Beta-group-significance plots not representative of PERMANOVA test

Hi, I attended the QIIME 2.0 workshop at NIH. It was a great opportunity to learn a lot about the new features of QIIME 2.0. I had one suggestion.

For the qiime diversity beta-group-significance command, in the visualization you see pairwise dispersion plots. These plots appear to be the distance to the centroid for each body site. The boxplots are here: https://view.qiime2.org/visualization/?type=html&src=https%3A%2F%2Fdocs.qiime2.org%2F2018.2%2Fdata%2Ftutorials%2Fmoving-pictures%2Fcore-metrics-results%2Funweighted-unifrac-body-site-significance.qzv

You are also given PERMANOVA test statistics.

The issue is PERMANOVA is not testing dispersion. If you were testing dispersion using a PERMDISP it would not be testing the among-group dispersion that the plots are showing in QIIME. From Anderson & Walsh 2013, Ecological Monograph:

The null hypothesis tested by PERMANOVA is that, under the assumption of exchangeability of the sample units among the groups, H0: ‘‘the centroids of the groups, as defined in the space of the chosen resemblance measure, are equivalent for all groups.’’

When you are showing dispersion from centroids, you are visualizing results from a PERMDISP, but those should be within-group distances (not among-groups as shown in QIIME):

Even if centroids differ, PERMDISP explicitly tests only H0: ‘‘the average within-group dispersion (measured by the average distance to group centroid and as defined in the space of the chosen resemblance measure), is equivalent among the groups.’’

I recommend replacing the plots with package ‘vegan’ plot from betadisper function. It’s a great visualization for both dispersion and centroid positions per group. Here’s an example using phlyoseq (and vegan) packages

library(phyloseq)
data("GlobalPatterns")


jacc_GP <- distance(GlobalPatterns, "jaccard", binary = T)

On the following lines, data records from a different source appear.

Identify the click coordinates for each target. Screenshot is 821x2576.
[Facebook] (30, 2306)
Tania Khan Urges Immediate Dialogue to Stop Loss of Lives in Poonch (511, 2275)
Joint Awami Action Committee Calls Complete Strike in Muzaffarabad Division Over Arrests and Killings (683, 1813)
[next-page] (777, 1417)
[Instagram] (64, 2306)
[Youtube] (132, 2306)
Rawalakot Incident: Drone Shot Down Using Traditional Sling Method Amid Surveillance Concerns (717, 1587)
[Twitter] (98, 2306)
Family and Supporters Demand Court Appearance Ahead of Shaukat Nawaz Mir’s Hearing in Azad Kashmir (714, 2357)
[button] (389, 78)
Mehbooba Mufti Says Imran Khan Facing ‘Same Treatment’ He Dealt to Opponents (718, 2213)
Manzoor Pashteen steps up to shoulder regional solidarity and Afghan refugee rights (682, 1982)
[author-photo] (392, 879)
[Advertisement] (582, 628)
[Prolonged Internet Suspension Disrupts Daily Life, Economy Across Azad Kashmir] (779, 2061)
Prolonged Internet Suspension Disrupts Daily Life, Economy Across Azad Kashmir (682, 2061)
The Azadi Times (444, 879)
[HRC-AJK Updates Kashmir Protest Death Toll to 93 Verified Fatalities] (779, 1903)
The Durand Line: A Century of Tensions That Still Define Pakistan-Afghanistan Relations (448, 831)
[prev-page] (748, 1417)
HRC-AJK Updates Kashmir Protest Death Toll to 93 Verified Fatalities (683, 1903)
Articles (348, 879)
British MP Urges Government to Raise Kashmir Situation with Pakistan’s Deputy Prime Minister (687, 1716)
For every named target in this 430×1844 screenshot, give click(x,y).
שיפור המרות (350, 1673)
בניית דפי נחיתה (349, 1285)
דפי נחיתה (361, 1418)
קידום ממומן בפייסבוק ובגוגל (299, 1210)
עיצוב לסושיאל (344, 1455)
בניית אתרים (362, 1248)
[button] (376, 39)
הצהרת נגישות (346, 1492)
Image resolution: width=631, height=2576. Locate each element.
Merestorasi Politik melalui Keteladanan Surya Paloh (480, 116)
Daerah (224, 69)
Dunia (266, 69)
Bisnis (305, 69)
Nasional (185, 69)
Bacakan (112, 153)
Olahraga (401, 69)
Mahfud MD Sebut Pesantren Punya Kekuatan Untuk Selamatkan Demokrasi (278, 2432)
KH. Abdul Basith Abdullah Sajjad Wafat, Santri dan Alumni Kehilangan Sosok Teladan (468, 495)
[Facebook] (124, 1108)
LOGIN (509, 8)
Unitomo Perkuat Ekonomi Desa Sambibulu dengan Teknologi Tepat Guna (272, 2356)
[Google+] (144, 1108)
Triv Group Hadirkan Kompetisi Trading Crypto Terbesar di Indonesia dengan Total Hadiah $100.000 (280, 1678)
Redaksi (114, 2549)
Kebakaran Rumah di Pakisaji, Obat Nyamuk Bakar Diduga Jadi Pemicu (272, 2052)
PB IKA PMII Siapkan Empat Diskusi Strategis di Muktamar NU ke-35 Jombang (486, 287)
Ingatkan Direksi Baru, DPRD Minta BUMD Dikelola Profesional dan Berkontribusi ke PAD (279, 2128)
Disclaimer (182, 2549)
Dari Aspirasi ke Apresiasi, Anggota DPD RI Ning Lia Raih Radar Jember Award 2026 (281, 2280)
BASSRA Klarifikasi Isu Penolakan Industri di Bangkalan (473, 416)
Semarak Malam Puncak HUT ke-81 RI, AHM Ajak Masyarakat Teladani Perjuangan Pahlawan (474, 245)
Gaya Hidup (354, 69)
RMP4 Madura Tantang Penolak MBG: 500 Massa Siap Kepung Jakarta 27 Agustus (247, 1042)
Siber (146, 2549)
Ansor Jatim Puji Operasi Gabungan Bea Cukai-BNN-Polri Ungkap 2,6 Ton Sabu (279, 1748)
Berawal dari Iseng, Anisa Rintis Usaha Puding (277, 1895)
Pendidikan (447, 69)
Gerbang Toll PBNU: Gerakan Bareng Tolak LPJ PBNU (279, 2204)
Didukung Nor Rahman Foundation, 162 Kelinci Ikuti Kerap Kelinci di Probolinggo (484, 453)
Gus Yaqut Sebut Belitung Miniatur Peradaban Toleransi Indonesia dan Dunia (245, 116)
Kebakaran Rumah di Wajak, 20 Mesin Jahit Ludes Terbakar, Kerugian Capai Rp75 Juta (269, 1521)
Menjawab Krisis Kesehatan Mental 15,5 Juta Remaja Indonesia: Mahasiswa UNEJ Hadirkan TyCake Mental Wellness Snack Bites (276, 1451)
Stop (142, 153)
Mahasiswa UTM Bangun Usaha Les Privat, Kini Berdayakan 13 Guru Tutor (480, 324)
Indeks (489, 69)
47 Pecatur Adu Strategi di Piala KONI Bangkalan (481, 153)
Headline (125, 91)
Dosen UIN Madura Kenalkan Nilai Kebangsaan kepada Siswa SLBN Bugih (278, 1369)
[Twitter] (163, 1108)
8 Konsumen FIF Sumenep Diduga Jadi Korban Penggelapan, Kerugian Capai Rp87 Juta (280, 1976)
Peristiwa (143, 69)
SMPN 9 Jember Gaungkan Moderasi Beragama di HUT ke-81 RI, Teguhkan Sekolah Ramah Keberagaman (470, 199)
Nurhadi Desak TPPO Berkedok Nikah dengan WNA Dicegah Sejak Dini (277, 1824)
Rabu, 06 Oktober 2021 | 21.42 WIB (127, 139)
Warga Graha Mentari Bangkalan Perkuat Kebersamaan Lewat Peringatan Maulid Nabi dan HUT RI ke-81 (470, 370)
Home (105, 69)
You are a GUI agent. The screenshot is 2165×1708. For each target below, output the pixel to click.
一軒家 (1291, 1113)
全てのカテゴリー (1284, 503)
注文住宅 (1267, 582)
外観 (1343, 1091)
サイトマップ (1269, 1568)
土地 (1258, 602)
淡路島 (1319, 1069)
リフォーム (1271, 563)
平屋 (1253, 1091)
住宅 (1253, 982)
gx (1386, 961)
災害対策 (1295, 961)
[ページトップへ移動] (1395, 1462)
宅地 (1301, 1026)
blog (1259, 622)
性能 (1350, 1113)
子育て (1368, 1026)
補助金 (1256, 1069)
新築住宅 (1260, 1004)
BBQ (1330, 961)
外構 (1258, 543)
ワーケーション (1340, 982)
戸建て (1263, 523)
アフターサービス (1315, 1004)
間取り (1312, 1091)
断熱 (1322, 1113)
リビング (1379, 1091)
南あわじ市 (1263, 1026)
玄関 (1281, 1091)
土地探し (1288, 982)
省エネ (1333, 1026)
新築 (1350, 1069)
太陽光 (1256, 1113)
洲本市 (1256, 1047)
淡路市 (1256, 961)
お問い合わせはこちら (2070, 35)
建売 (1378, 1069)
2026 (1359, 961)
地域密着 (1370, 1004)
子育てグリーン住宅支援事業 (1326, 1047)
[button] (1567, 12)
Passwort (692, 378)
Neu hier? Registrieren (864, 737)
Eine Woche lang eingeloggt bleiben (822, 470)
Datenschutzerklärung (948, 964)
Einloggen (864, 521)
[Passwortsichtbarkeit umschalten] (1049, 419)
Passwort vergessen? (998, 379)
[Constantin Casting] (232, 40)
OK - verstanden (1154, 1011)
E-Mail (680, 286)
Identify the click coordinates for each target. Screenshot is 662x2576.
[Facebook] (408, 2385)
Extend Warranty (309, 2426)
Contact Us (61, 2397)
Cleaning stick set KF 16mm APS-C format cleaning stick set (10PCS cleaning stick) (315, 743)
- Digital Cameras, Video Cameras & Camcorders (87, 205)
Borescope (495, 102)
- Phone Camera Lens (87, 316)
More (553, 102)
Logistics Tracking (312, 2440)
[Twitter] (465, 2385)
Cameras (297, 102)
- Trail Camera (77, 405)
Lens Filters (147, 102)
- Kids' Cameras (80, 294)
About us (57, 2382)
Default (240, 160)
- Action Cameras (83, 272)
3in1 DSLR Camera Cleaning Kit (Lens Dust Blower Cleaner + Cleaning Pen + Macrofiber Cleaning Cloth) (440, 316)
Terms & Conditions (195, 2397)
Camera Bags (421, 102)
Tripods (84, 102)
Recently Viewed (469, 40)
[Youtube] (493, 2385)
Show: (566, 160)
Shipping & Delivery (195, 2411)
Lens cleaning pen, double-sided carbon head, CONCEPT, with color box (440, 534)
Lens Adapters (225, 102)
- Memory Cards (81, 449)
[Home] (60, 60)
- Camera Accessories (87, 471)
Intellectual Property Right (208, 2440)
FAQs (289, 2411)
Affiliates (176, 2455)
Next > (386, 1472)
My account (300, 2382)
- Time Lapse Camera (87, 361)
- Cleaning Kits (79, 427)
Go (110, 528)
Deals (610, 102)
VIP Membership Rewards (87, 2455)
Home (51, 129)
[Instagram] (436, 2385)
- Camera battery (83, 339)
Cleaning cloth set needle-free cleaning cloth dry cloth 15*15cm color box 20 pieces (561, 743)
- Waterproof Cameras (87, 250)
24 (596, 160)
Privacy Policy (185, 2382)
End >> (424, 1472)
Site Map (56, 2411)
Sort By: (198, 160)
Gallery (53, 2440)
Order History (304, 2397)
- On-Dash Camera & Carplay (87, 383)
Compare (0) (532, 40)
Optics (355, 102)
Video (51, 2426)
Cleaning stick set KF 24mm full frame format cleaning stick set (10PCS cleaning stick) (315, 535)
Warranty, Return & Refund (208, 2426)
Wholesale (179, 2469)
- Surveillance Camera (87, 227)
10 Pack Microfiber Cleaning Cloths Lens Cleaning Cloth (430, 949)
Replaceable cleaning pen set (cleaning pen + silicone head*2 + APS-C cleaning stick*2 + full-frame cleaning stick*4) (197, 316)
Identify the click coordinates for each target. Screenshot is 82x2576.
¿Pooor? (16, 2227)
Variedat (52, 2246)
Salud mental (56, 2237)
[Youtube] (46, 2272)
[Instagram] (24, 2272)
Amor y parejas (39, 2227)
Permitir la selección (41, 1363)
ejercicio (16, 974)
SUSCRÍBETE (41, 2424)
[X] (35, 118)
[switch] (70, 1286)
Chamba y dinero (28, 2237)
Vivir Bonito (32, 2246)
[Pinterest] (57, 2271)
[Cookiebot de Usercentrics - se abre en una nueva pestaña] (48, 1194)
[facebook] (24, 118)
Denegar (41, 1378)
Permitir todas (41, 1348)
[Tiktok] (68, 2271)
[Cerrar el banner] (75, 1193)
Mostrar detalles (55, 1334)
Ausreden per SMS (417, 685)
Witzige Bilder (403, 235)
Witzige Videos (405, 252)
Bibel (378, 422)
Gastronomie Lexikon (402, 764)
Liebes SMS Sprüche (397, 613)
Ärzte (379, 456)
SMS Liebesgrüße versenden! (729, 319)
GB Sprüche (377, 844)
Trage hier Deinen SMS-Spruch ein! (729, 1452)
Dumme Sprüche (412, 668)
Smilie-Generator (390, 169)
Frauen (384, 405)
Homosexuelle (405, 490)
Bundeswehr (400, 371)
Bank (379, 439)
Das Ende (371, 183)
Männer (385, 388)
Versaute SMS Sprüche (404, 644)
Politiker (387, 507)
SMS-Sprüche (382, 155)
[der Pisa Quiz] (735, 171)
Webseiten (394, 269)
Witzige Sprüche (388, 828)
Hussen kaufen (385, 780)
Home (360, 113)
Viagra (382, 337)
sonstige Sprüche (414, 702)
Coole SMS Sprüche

df_GP <- as(sample_data(GlobalPatterns), "data.frame")

## PERMANOVA
adonis_jaccGP <- adonis(jacc_GP ~ SampleType, data = df_GP)
adonis_jaccGP

## Significant PERMANOVA indicates that centroid (or spatial median) among groups is different and/or with-group dispersion among groups is different

## PERMDISP
groups_GP <- df_GP[["SampleType"]]
jacc_dispGP <-betadisper(jacc_GP, groups_GP, type=c("median"))
anova(jacc_dispGP)

## If PERMANOVA and PERMDISP are both significant, you can use plotting to tell if PERMANOVA was significant based on centroid (or spatial median)

plot(jacc_dispGP)
?plot.betadisper

## Would look better with higher replication for groups
plot(jacc_dispGP, label = F)

## Plot with 1 standard deviation ellipses around the group medians
## sample size issue here, but you get the idea
plot(jacc_dispGP, label = F, hull = F, ellipse = T)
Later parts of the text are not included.